Tuesday, April 24, 2018

Being There: Why Prioritizing Motherhood in the First Three Years Matters by Erica Komisar

I feel very ambivalent about this book. There were some points that I really strongly agreed with, and then some points that I wanted to throw my phone against the wall (since I was listening to it as an audiobook).

First, for what I liked:
-This whole book is an argument that it's important for mothers to be "present" with their children as much as possible when they are young. She presents a lot of different research experiments in many different facets of parenting/child development that concur with this argument, and I really liked getting that information that supports my already-strong conviction that staying home with my kids is important. It's important for their emotional development to not be separated too much from their mothers, and they need the sort of nurturing relationship that is almost exclusive from the mother. All of these things she talked about made me, as a stay-at-home mom, feel great about my life choices and helped me feel more motivated to continue to try and be emotionally present and supportive to my kids while I am physically present with them.
-I liked the non-religious argument that moms staying home is important. I feel like most people who are not LDS or strongly Christian do not have this view, and I liked this information- and research-based opinion.
-Some of the research was really interesting, like the differences between mothers and fathers. Our different hormones actually influence the way we nurture and interact with our children, and changing the balances of the hormones can change our nurturing as well. So interesting.

I did not like:
-Some of the stories about these moms who hate being with their kids or who spend 70 hours a week at their demanding jobs away from their kids made me want to cry. It is so common and obviously so damaging. I hate imagining all of these emotionally neglected kids and I wonder what sort of world these people live in? (Answer: the rich New York City world where everyone has to work at high-powered jobs and make tons of money.) I was SO MAD at the section where she talks about husbands being unsupportive and resentful of their wives desiring to stay home or work part time to be with their child more because they wanted them to "pull their weight" and make more money for them. What is WRONG with people???
-I felt like the author was extremely one-sided and sounded really judgmental at times, even though she was trying not to be. She didn't necessarily strike a great tone about women who work full-time--she obviously thinks that's a really really negative choice for your kid. Every time she talked about day care she sounded like it was the worst thing ever you could do for your baby, and while I definitely am grateful I don't have to send my child to day care, it seems very insensitive to all the moms who have no other option for their child.
-She seemed to basically blame EVERY SINGLE PROBLEM that children have on being raised by neglectful mothers, and blames all of mothers' problems with connecting with their children on THEIR mothers not wanting to be with them when they were babies. And the only solution she seems to offer is going to therapy. Which makes sense, because she's a psychotherapist and this is what she does. It just seemed a little heavy on her opinions and not necessarily open to the idea that not every problem that every child has is caused by insecure attachment to their mothers in their first year of life.
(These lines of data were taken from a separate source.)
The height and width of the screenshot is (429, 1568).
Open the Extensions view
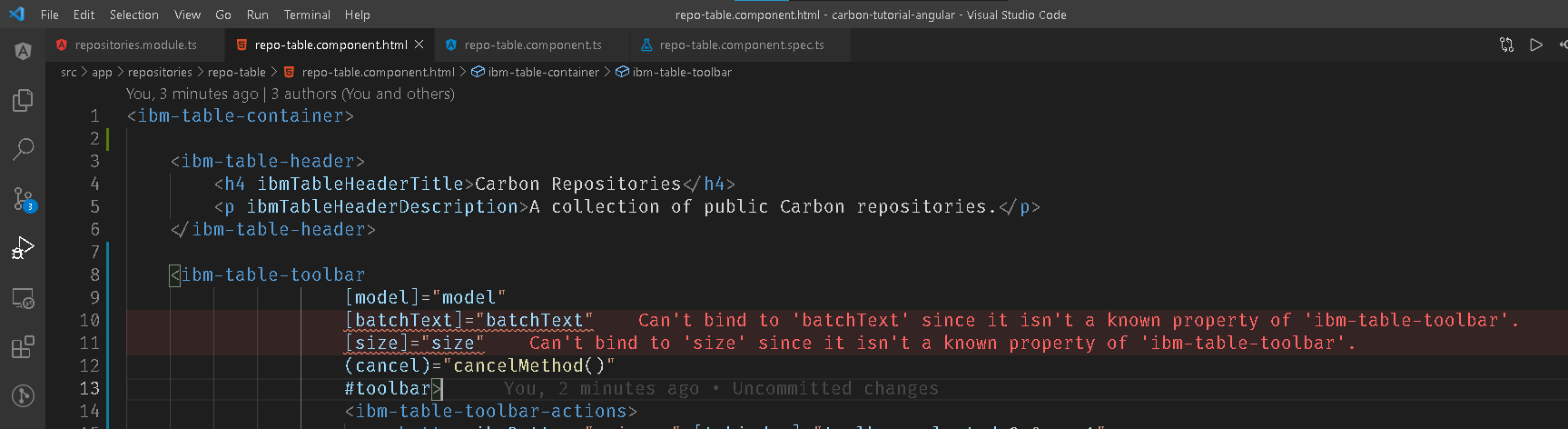[23, 347]
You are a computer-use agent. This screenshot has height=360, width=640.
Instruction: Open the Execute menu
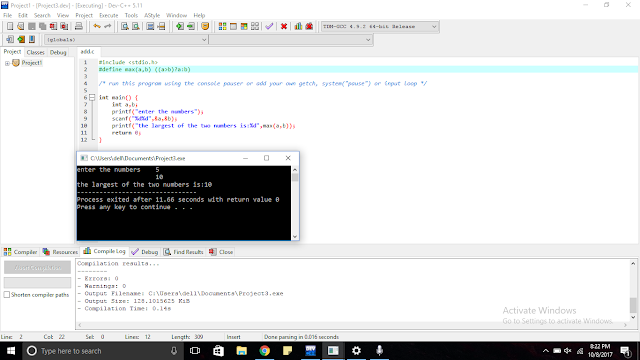[109, 16]
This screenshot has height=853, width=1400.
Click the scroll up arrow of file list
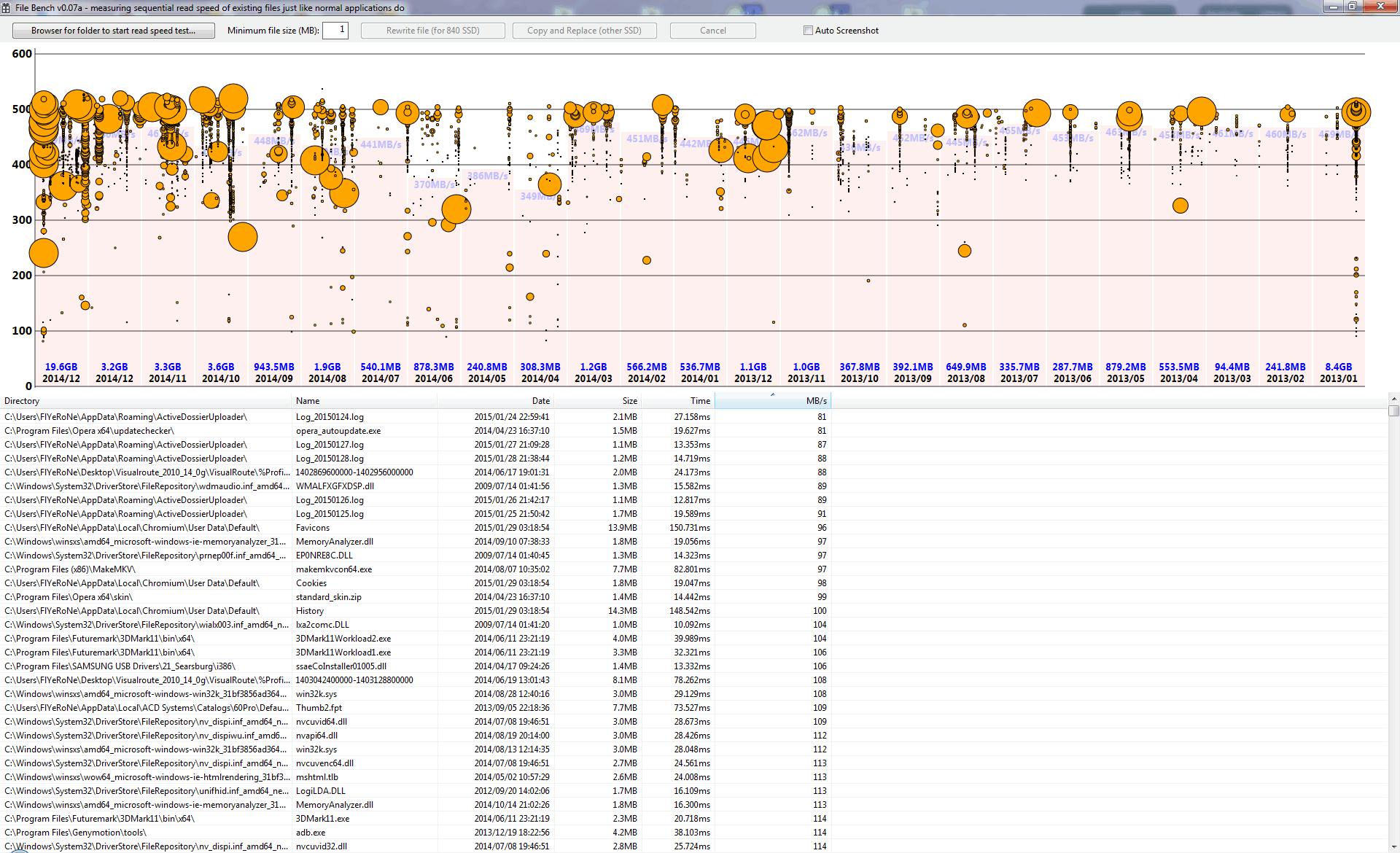(1393, 399)
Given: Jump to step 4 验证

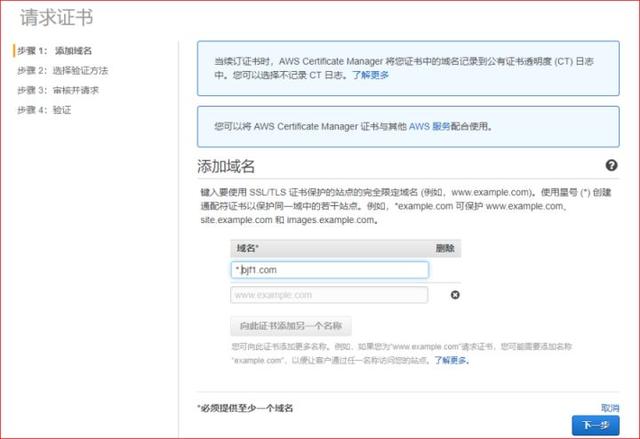Looking at the screenshot, I should pyautogui.click(x=43, y=109).
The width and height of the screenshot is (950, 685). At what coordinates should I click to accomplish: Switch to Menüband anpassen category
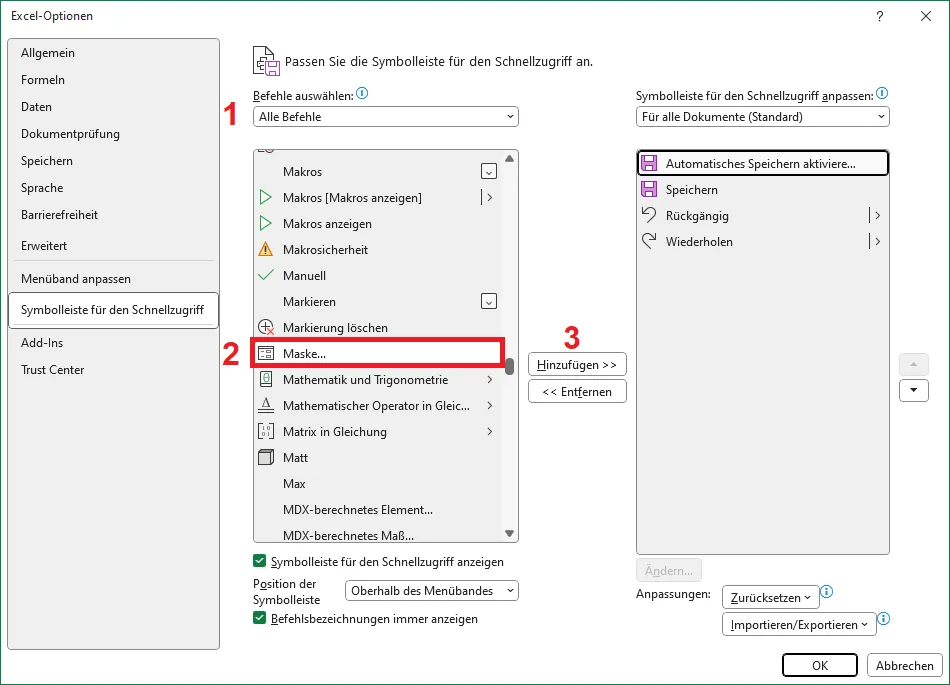76,278
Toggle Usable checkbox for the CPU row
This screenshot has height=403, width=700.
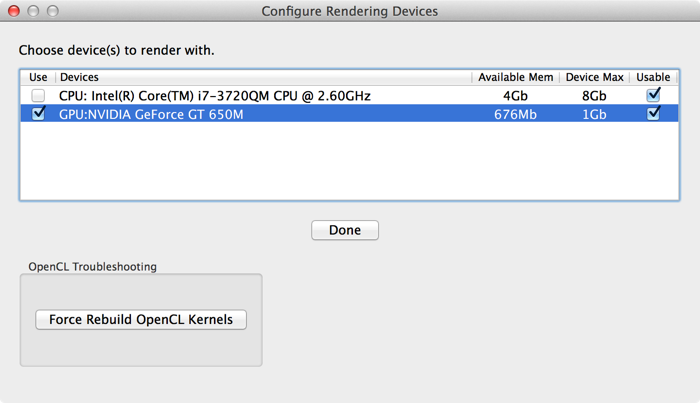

Overall, it was a good listen and I honestly think this book needs to be out there. Because if there are people out there like the women and men she talks about as her patients, who seriously don't know why their kids are struggling when they are with them for only an hour a day, then it is necessary. There are definitely some flaws with it, but I would read it again if I ever need a pick-me-up and reminder about why I stay home and why my choice to spend my time raising my kids is important--because nothing is worth risking the emotional health of my children if I can help it.